It depends. But likely yes you could overlay the existing 19mm solid timber boards with 13mm engineered timber once you prepare them.

you can definitely do it with solid timber boards and nail them through the face in the traditional manner. The floor will be as flat (or not) as the original floor.

With the engineered boards, it depends on the fixing method. If you are doing a floating floor the it’s possible if the current floor is within the specified flatness. If the floor is not flat you will have issues with boards or tongues cracking. You would put an acoustic underlay down first. The floors do creak a bit either as the room heats up/cools down or when people walk on them.
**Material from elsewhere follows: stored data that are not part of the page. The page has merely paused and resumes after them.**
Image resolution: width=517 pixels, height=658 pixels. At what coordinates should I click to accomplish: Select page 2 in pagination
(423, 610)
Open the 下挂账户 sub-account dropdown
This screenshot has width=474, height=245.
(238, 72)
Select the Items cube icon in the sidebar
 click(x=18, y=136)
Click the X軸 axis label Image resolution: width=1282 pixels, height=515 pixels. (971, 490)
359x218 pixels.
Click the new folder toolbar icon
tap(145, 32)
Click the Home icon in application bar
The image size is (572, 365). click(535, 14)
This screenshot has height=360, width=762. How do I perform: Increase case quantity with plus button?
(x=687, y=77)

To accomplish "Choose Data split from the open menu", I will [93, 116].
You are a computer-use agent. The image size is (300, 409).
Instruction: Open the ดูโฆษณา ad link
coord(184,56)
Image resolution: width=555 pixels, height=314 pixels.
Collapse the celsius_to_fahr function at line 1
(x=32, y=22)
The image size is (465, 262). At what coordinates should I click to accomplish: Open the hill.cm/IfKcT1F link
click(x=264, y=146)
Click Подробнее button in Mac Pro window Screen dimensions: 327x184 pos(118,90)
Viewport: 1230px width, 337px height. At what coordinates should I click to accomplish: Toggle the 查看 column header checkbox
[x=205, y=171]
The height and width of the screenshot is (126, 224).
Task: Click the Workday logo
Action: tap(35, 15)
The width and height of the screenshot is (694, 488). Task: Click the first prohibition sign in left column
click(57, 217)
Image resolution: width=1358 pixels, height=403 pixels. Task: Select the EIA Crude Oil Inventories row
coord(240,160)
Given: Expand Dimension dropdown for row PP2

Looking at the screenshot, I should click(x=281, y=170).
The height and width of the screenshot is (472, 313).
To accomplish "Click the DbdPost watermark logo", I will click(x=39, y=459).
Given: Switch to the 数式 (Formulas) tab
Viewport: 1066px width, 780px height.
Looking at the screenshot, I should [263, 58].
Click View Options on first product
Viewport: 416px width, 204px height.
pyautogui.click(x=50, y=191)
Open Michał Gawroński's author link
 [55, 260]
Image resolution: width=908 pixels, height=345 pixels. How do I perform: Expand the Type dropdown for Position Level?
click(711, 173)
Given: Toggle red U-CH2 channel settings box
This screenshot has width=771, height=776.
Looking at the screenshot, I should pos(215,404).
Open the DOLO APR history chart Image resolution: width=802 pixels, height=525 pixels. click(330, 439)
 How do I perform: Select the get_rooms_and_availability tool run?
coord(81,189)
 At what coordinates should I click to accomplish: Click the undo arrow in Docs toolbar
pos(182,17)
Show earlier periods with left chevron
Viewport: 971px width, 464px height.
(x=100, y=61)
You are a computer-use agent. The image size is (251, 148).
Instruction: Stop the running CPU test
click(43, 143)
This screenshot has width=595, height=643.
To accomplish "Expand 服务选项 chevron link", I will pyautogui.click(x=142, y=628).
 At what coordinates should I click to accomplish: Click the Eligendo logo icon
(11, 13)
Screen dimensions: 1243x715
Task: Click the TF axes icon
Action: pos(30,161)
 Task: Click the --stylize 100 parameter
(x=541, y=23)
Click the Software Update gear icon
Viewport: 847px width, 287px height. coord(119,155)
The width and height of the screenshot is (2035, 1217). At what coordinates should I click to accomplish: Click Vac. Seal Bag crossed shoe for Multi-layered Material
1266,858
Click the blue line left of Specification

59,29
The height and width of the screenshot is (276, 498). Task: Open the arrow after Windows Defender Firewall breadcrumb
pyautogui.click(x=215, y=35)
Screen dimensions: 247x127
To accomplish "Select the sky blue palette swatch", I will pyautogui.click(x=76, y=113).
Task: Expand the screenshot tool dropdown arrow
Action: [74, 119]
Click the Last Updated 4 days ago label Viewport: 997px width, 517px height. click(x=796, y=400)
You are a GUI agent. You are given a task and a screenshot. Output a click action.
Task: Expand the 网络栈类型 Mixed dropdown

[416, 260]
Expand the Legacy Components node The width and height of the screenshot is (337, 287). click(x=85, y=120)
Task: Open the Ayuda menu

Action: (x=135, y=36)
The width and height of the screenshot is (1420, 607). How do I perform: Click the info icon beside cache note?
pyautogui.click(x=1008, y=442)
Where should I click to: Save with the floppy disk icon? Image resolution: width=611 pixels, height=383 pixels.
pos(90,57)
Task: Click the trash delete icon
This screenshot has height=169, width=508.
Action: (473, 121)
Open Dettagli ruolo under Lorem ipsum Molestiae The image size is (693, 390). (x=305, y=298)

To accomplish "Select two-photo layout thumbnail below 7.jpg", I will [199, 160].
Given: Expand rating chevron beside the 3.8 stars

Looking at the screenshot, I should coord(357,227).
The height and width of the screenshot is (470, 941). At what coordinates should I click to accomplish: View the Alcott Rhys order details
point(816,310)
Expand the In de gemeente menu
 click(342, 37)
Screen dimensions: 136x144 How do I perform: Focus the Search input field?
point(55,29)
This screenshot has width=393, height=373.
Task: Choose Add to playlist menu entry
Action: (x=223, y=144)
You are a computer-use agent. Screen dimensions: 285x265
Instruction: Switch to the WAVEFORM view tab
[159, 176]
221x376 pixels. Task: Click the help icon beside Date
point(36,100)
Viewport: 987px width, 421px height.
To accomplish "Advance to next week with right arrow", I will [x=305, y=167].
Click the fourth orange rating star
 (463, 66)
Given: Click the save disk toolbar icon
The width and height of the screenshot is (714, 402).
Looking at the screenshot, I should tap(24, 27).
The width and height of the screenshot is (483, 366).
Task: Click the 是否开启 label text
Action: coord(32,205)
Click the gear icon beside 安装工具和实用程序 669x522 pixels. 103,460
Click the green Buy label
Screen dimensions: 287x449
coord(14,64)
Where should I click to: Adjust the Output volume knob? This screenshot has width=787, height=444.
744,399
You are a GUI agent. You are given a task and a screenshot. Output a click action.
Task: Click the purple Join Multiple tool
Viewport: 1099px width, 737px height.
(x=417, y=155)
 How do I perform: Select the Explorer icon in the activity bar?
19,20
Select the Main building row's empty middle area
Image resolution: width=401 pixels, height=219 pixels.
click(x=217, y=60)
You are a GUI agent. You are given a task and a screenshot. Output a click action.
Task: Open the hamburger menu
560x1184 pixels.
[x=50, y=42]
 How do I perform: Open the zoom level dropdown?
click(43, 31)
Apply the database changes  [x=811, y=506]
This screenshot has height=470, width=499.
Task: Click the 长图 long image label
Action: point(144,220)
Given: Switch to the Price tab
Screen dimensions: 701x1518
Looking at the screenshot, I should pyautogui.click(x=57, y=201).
Alternatively you could glue and nail them if the floor under is sound which will give you a far better feel underfoot. The floor board manufacturers literature should be consulted.

To prepare the existing floor boards and improve flatness replace any rotten boards, punch any nails down, flattened with a drum sander and then some levelling compound used in isolated areas prior to overlaying with the engineered flooring.

I would get a flooring contractor in to review and provide advice.

Remember regardless of what you overlay with you may have the same issues with stairs and either all your skirting boards need to come off and be replaced with new (and walls patched and repainted) or a timber bead gets put around the perimeter tacked onto the skirting boards, which is a bit of a giveaway.

Also all doors will need to be remove and trimmed. If they are hollow core doors they may need to have the internal bottom rails removed and new timber rails glued in and likely require the entire door to be repainted. Solid doors can just be trimmed but make sure the bottom edge is repainted.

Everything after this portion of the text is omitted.